Abstract
Purpose
To evaluate epidemiology, risk-factors and outcomes of high-level cytomegalovirus (CMV) viremia in liver transplant recipients.
Methods
Adult patients receiving a liver transplant between 1/1/2017-9/30/2020 were evaluated. Viral loads at UW Health Clinical Laboratories were required to allow for numerical comparison. Primary objective was incidence and outcomes of high-level (HL) CMV viremia (viral-load >100,000 IU/mL). Secondary objective was to elucidate risk factors to allow targeted interventions.
Results
209 patients met inclusion criteria; 175 kept their graft for at least 240 days. Of these 9 patients developed HL CMV, 28 developed low-level (LL CMV, viral-load 250–100,000 IU/mL) and 138 did not develop CMV viremia. When comparing these 3 groups via classic statistical methods time from transplant to viremia was similar (HL 158 ± 77 days, LL 150 ± 76 days). Clinical factors were also similar with the exception of donor seropositivity (HL 87.5%, LL 70.4%, No CMV 49.6%, p = 0.025). HL CMV was significantly associated with graft loss (p < 0.0001) on Kaplan-Meier analysis; graft loss in the LL CMV group did not differ from the No CMV group (p = 0.96)

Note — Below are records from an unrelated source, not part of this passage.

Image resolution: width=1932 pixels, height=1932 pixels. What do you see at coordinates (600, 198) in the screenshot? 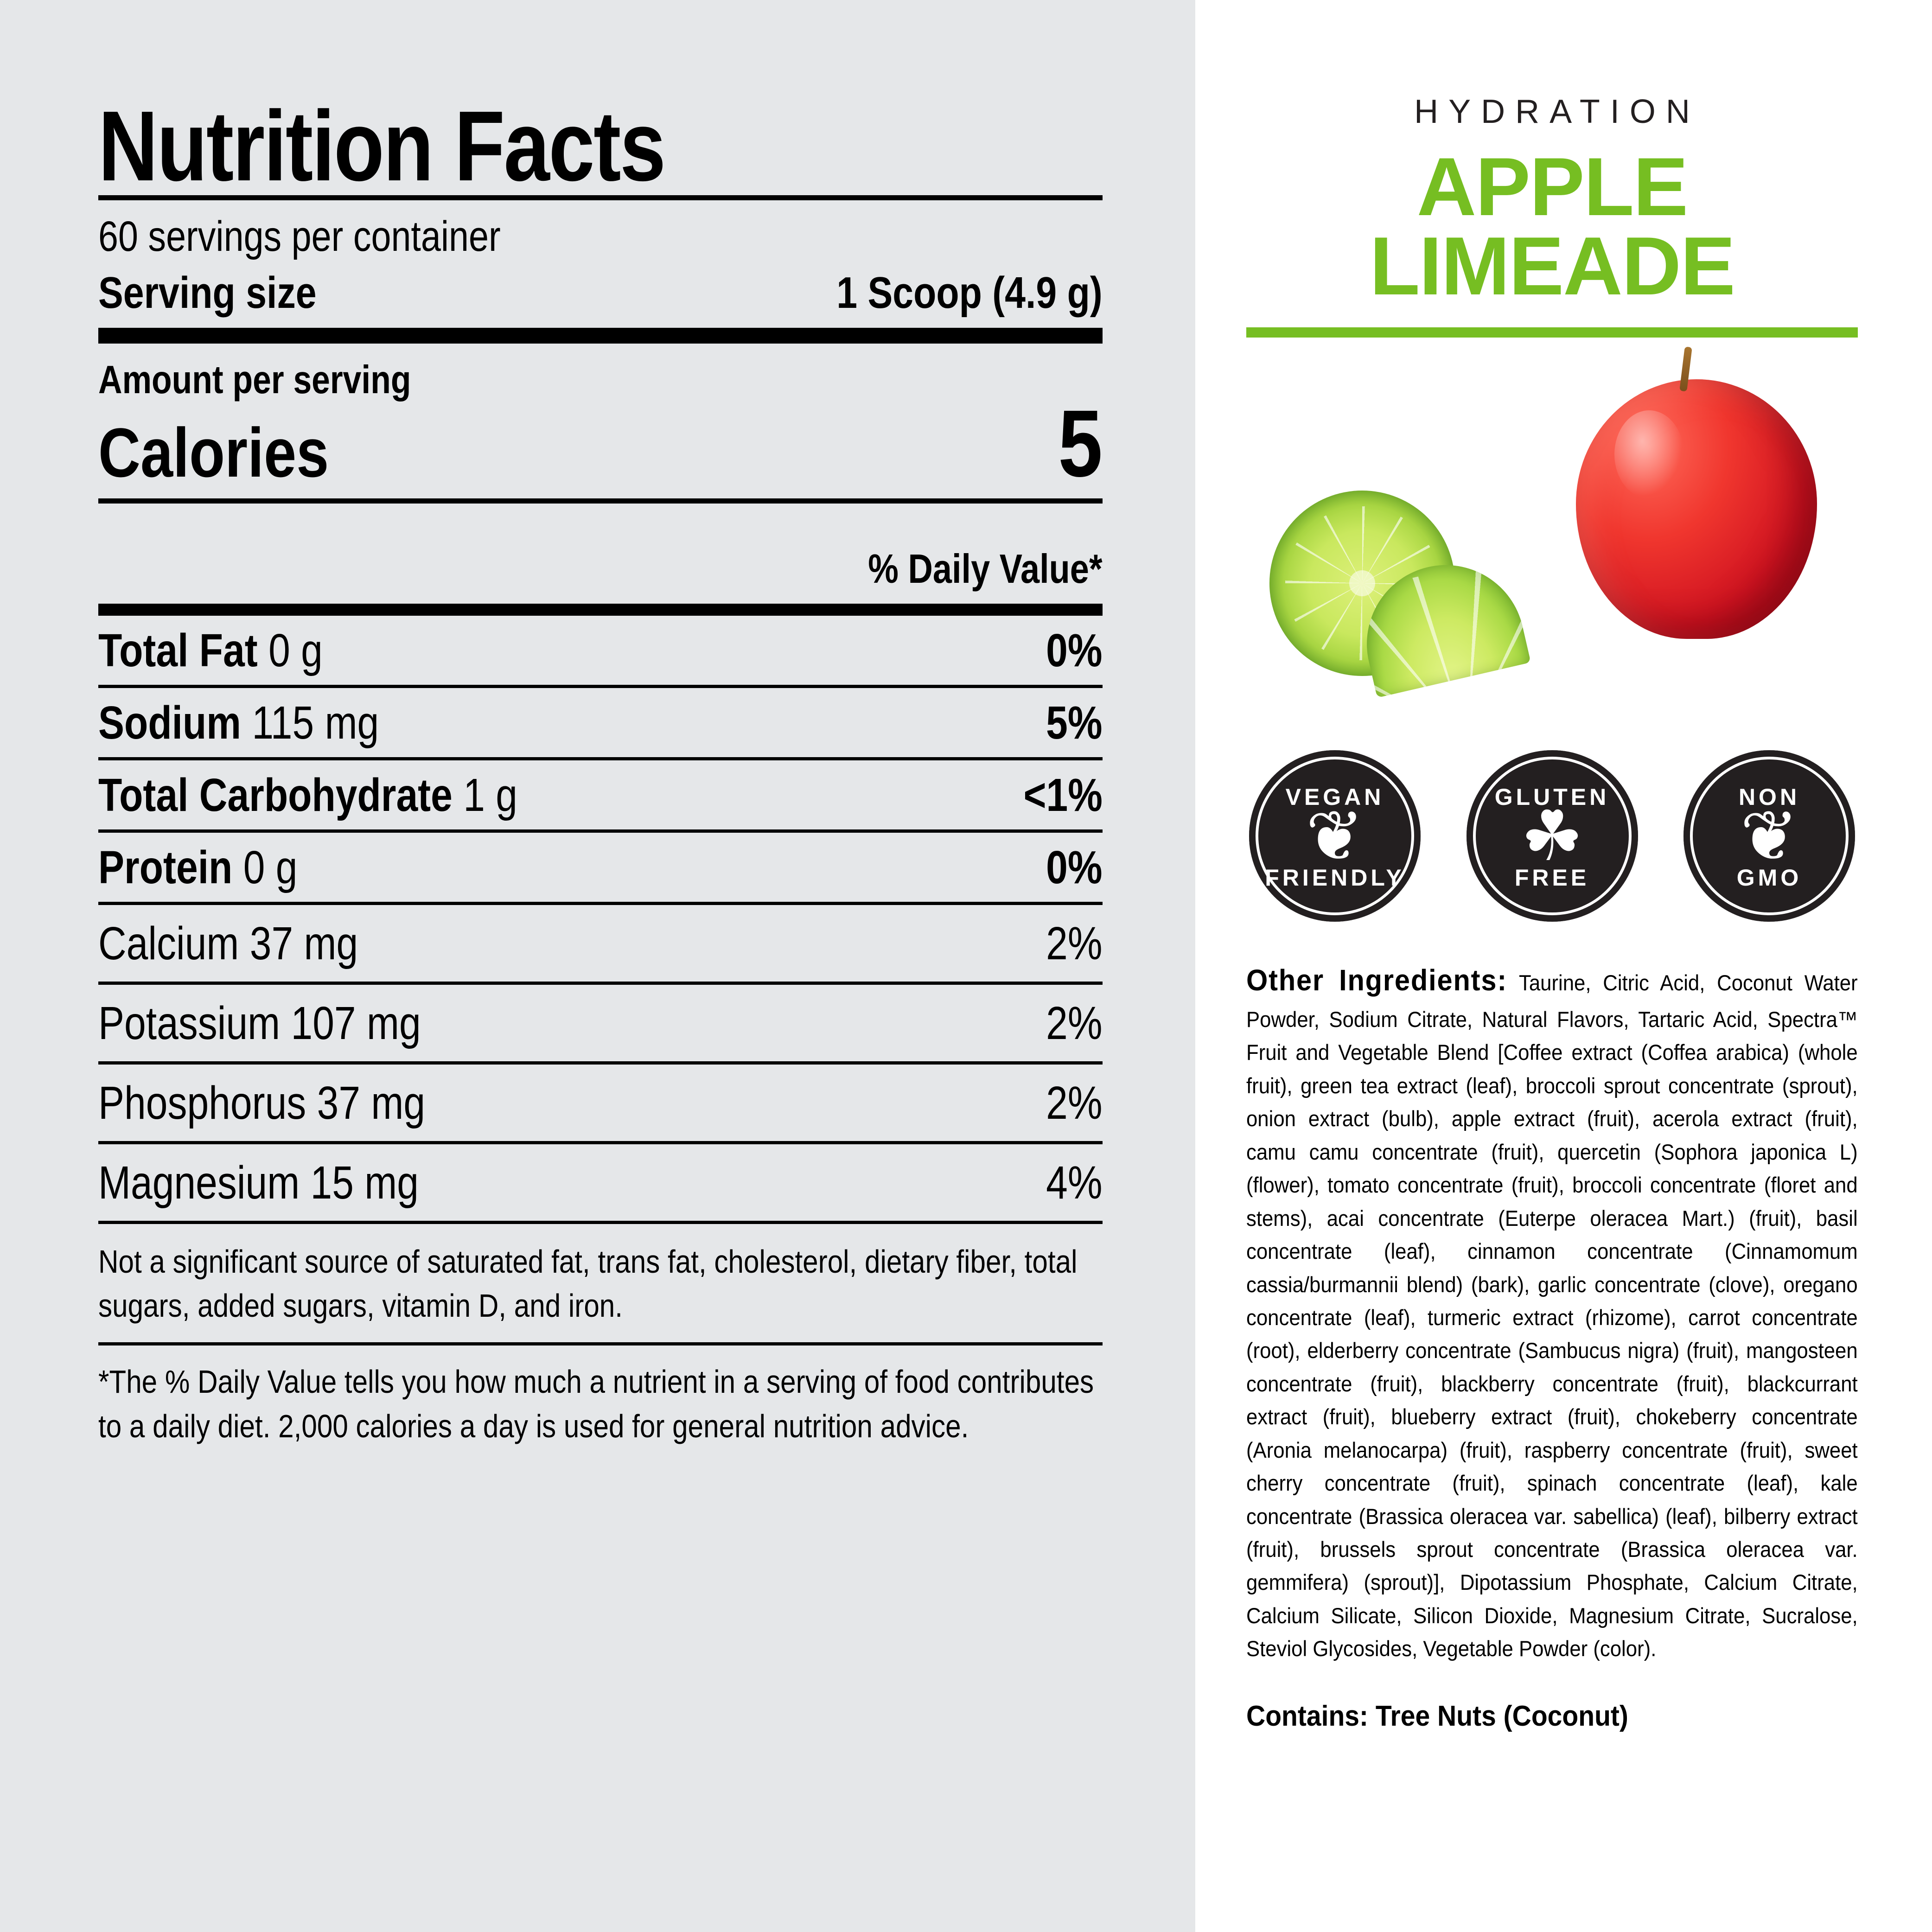
I see `divider-under-title` at bounding box center [600, 198].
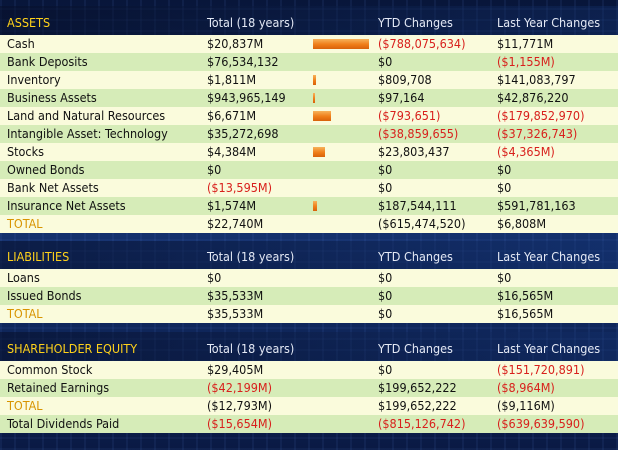  Describe the element at coordinates (34, 80) in the screenshot. I see `row-label: Inventory` at that location.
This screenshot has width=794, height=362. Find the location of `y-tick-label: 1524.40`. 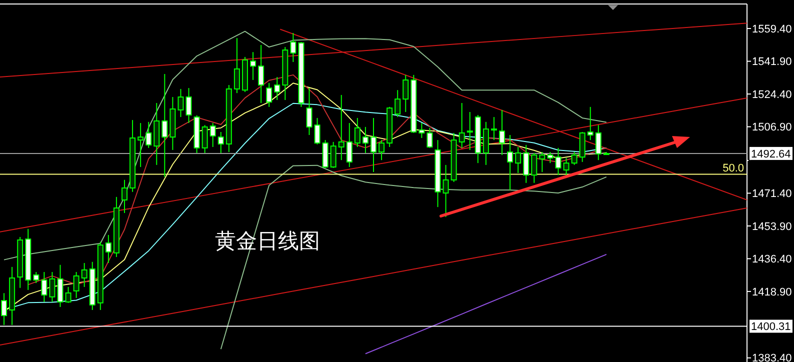

y-tick-label: 1524.40 is located at coordinates (772, 94).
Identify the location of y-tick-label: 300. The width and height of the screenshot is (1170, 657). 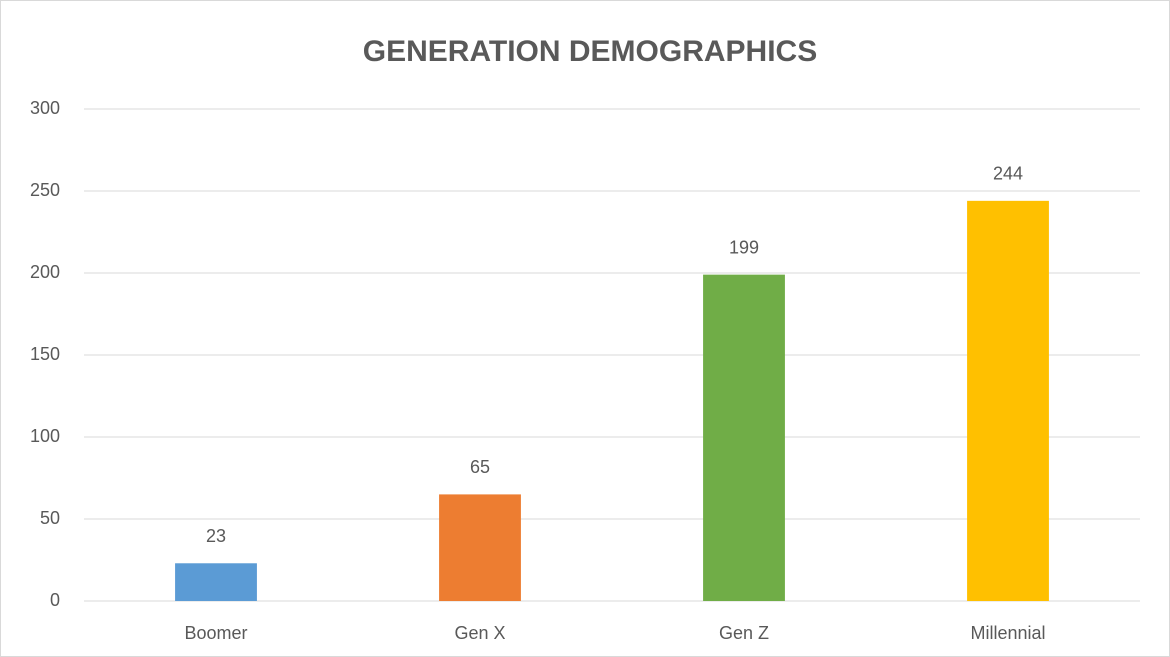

To allow valid assessment of risk factors in the total study population (n = 209) models of time-varying covariates were used and Cox proportional hazards ratios were calculated. In this analysis HL CMV was associated with a significantly increased risk of graft loss (HR 5.6, p = 0.0016). When investigating risk factors associated with HL CMV, donor seropositivity significantly increased risk (HR 8.85, 95% CI 1.13–71.43, p = 0.038). Pre-transplant total bilirubin (HR 1.04, 95% CI 0.998–1.07, p = 0.06) trended towards significance. Recipient seronegativity, liver disease, clinical and allocation MELD, transplant surgery duration, age, sex, induction immunosuppression, and maintenance immunosuppression were not significantly associated with development of HL CMV.
Conclusion
HL CMV after liver transplant is uncommon but is associated with a significantly increased risk of graft loss that is not present in those patients who develop LL CMV or do not develop CMV viremia. Given these negative graft effects, CMV stewardship interventions targeting recipients of CMV seropositive allografts are warranted. Future larger scale studies evaluating the potential role of other factors in risk stratification are needed.